Morille du Trentin : identification et cueillette
| Critère | Information |
|---|
| Famille | Morchellacées |
| Comestibilité | Excellent comestible (cuisson obligatoire) |
| Habitat | Forêts mixtes de montagne (chênes, pins, sapins) |
| Saison | Printemps (avril à juin) |
| Couleur principale | Gris à ocre pâle |
| Particularité | Côtes pâles qui ne noircissent pas |
| Risque de confusion | Élevé (gyromitre, verpes) |
| Odeur | Agréable, fongique |
Description du champignon Morille du Trentin
La morille du Trentin (Morchella tridentina) est une morille de printemps décrite à l’origine du Trentin, en Italie.

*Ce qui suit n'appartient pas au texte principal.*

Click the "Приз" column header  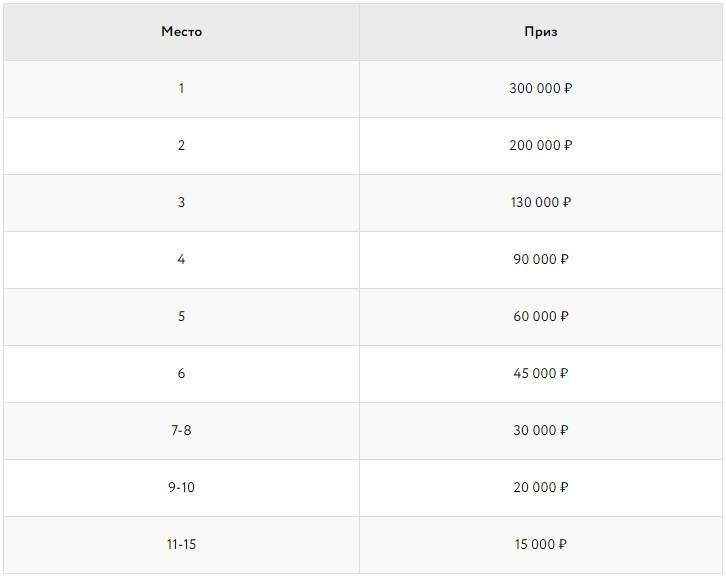click(x=541, y=32)
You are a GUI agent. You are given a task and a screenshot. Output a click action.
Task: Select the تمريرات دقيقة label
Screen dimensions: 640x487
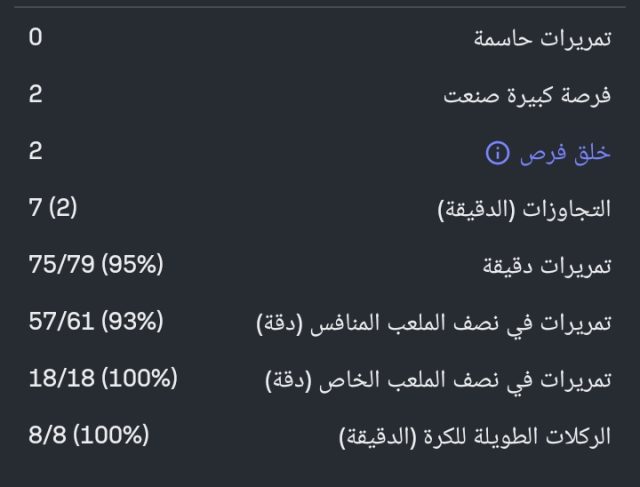(x=547, y=267)
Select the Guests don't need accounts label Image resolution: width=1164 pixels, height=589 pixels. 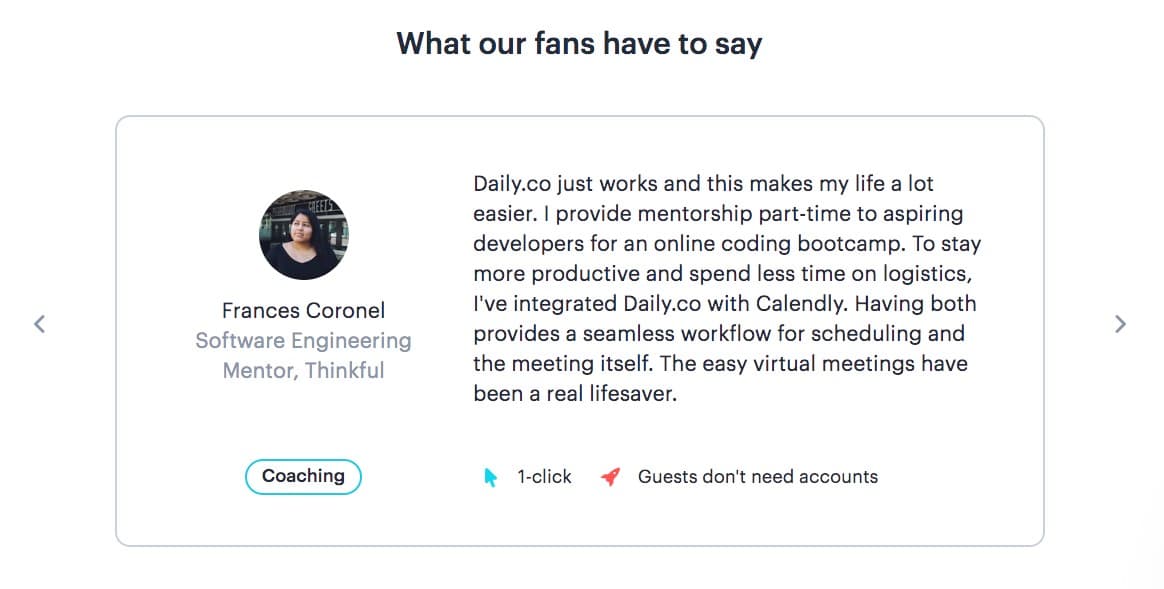point(757,477)

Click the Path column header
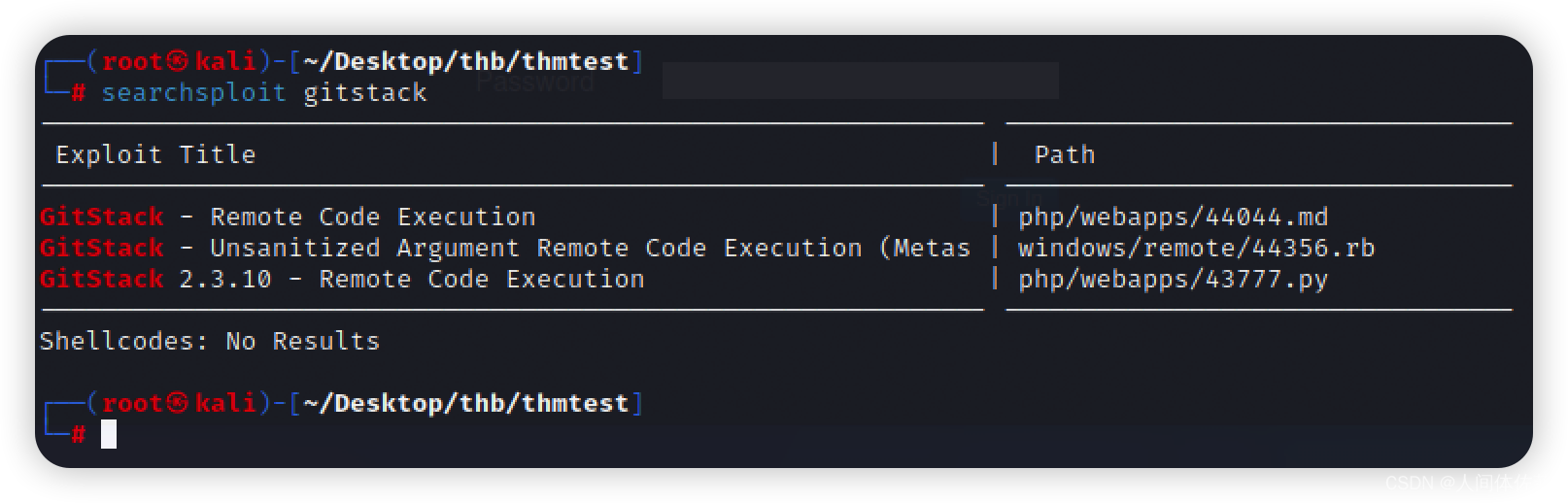point(1065,154)
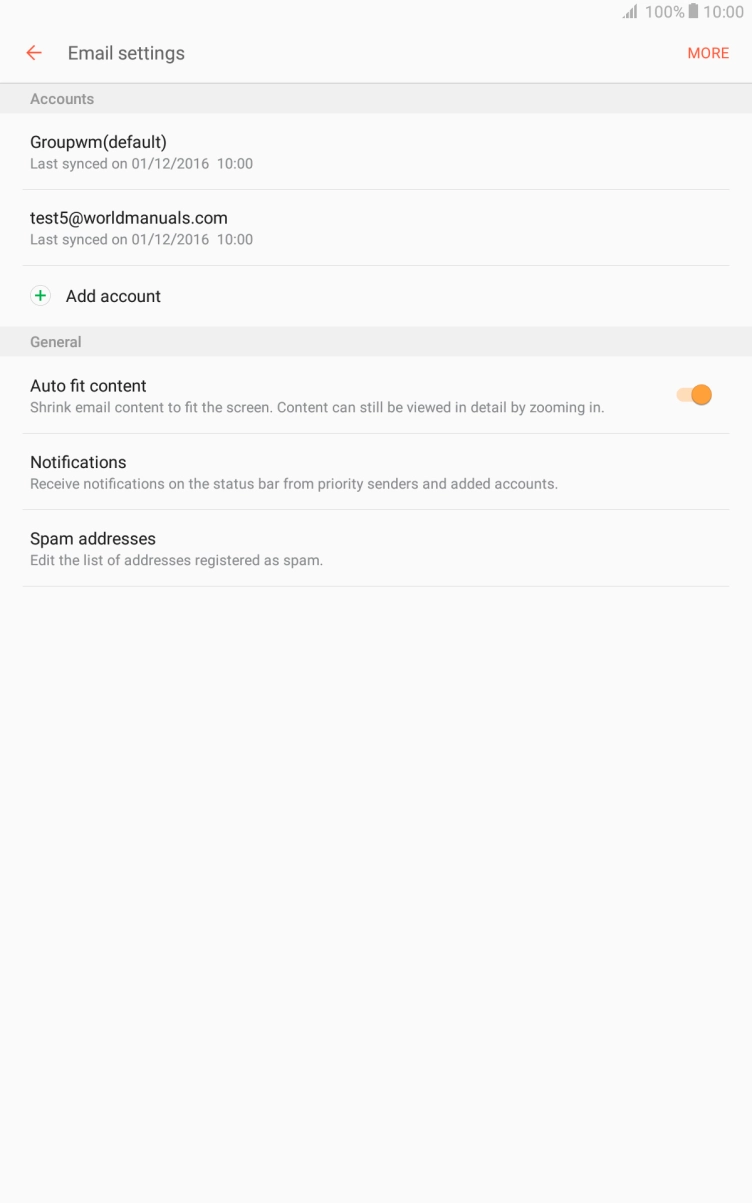752x1203 pixels.
Task: Tap the orange toggle knob for Auto fit content
Action: click(700, 394)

Elle se distingue par son chapeau conique gris à ocre pâle, aux alvéoles disposées verticalement, et surtout par ses côtes claires qui, contrairement aux autres morilles de son groupe, ne noircissent pas en vieillissant. Thermophile, elle pousse en montagne sous des essences variées. C’est un excellent comestible, mais comme toutes les morilles, elle est toxique crue et doit impérativement être bien cuite.
Habitat
Espèce mycorhizienne, la morille du Trentin fréquente les forêts mixtes de montagne, aussi bien sous feuillus que sous conifères : chênes, pins, sapins ou douglas. Thermophile, elle apprécie les versants chauds et les sols calcaires, et se rencontre du bassin méditerranéen jusqu’aux zones montagneuses, le plus souvent de façon dispersée.
Saison
C’est une morille de printemps, qui fructifie généralement d’avril à juin selon l’altitude et l’exposition. En montagne, les sorties se prolongent tard dans la saison, à mesure que la neige se retire des versants.
Comestibilité
✅ Excellent comestible, à condition d’être parfaitement cuit. Comme toutes les morilles, la morille du Trentin est toxique à l’état cru ou insuffisamment cuite : elle doit cuire au moins 15 minutes. Ne jamais la consommer crue, et ne pas réutiliser l’eau de trempage ou de cuisson.
Confusions Possible :
Comment l’identifier facilement ?
La morille du Trentin se reconnaît à son chapeau conique et élancé, gris à ocre pâle, pouvant atteindre 20 cm de haut. Ses alvéoles sont nettement allongées verticalement, séparées par des côtes claires et lisses qui restent pâles en vieillissant : c’est le critère majeur qui la sépare des autres morilles de son groupe, dont les côtes noircissent. Le chapeau brunit au toucher. Il s’insère sur le pied par un sinus, une petite gouttière, et le pied lui-même n’est pas creusé de lacunes.